◆ Data extracts
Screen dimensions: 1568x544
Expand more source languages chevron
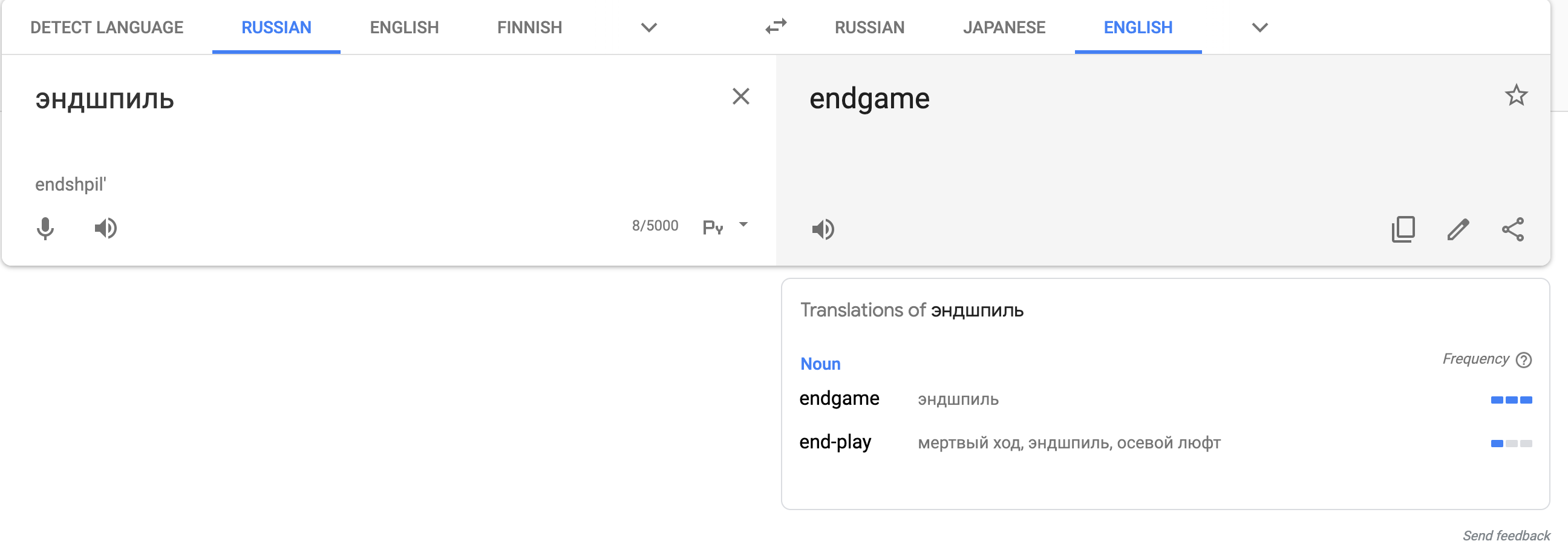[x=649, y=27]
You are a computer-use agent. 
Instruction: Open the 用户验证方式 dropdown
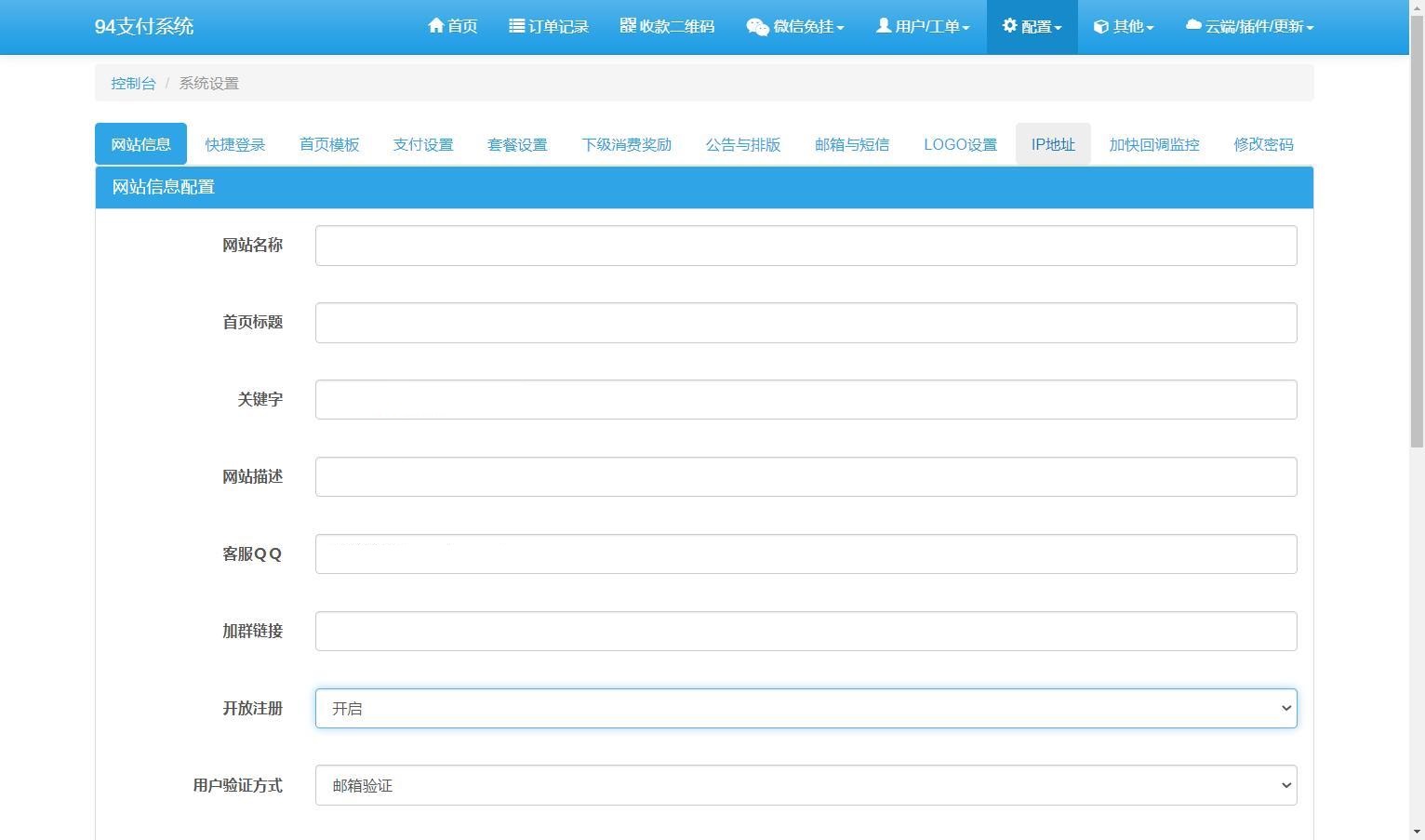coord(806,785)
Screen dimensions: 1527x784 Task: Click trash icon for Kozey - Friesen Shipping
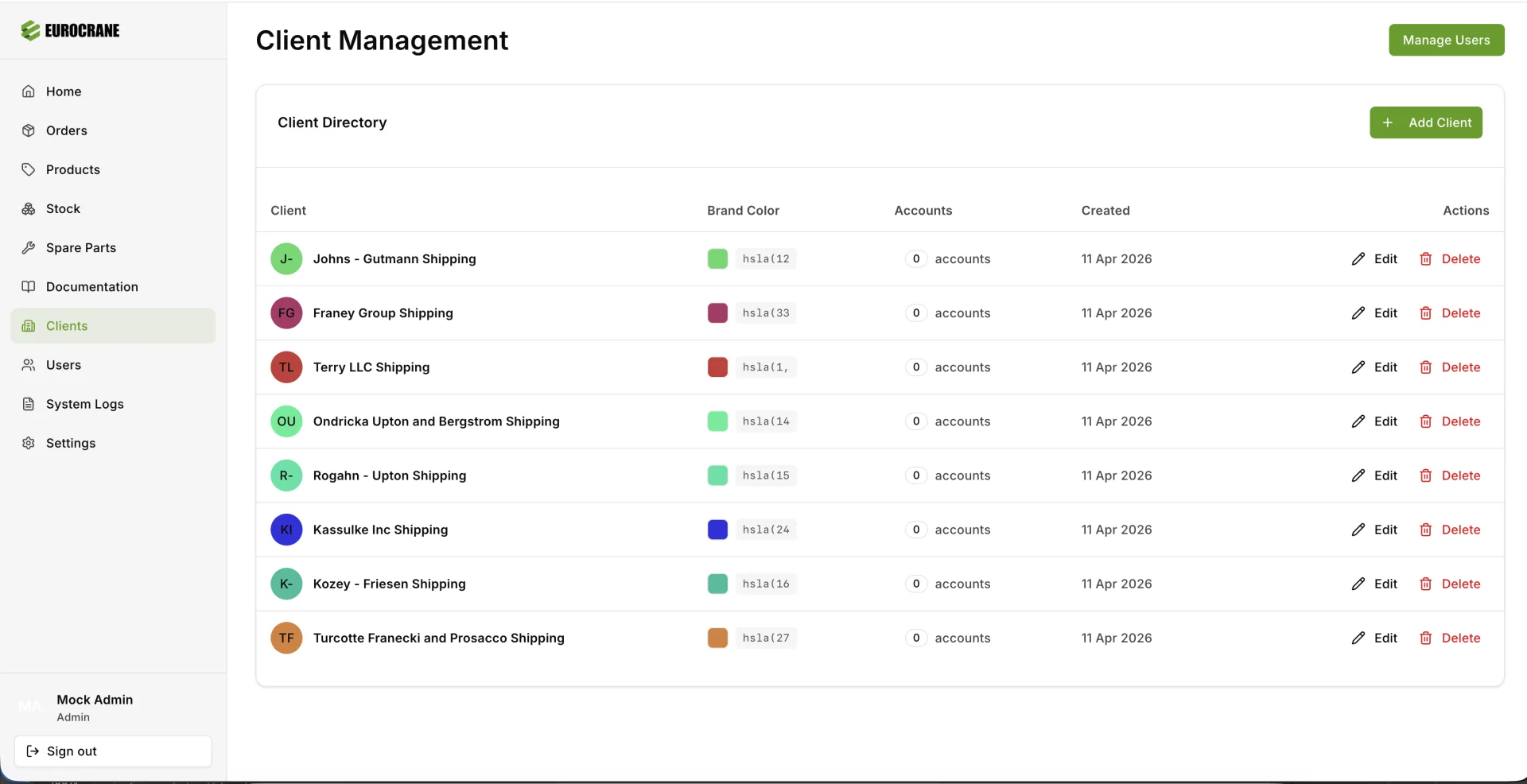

...

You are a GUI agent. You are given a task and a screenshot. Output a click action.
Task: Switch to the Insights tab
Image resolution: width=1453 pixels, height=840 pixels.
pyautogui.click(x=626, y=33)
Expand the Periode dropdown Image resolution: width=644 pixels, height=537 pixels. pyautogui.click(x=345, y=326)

◆ What to produce
Your task is to copy only the lines above starting at the one containing "Instruction: Open the 用户验证方式 dropdown" and ending at the one containing "Screen dimensions: 1527x784". Copy them exactly, both ends included, and omit the pictures.

◆ Answer to this task
Instruction: Open the 用户验证方式 dropdown
coord(806,785)
Screen dimensions: 1527x784 Task: Click trash icon for Kozey - Friesen Shipping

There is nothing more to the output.